RECORD EXCERPTS:
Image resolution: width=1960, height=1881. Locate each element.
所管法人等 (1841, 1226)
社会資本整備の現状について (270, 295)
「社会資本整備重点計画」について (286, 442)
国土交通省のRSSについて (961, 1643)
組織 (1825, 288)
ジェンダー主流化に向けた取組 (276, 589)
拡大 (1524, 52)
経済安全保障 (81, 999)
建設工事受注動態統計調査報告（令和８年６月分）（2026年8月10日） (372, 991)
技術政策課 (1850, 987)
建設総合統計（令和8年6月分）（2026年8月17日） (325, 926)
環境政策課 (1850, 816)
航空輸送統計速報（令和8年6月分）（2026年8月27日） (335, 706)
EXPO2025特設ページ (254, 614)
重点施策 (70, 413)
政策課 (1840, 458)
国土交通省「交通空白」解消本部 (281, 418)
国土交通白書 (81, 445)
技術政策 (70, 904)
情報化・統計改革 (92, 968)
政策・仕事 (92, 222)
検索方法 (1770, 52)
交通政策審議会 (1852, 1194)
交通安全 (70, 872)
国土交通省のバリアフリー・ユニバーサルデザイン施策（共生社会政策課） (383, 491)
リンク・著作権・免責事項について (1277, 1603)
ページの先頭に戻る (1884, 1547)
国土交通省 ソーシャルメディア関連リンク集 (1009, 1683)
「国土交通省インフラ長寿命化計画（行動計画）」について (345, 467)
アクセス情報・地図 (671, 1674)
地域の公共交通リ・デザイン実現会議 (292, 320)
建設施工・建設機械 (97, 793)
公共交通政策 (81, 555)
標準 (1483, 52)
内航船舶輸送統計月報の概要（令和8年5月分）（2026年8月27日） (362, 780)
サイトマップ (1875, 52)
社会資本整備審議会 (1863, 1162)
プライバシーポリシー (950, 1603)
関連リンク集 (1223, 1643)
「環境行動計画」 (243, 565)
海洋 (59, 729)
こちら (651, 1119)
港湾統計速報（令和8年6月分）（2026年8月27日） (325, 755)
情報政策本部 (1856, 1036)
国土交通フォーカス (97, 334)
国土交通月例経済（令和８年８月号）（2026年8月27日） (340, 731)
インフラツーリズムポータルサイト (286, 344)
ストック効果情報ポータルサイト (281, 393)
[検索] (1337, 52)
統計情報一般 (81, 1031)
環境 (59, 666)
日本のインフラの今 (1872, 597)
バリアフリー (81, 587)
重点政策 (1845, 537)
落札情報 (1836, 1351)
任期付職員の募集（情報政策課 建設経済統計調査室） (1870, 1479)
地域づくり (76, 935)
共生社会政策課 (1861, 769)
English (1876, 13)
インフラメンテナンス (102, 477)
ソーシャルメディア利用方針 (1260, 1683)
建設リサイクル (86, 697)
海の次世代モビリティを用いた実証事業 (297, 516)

PROMPT: For every line above that holds the word "共生社会政策課", report the whole line.

ANSWER SPACE:
国土交通省のバリアフリー・ユニバーサルデザイン施策（共生社会政策課） (383, 491)
共生社会政策課 (1861, 769)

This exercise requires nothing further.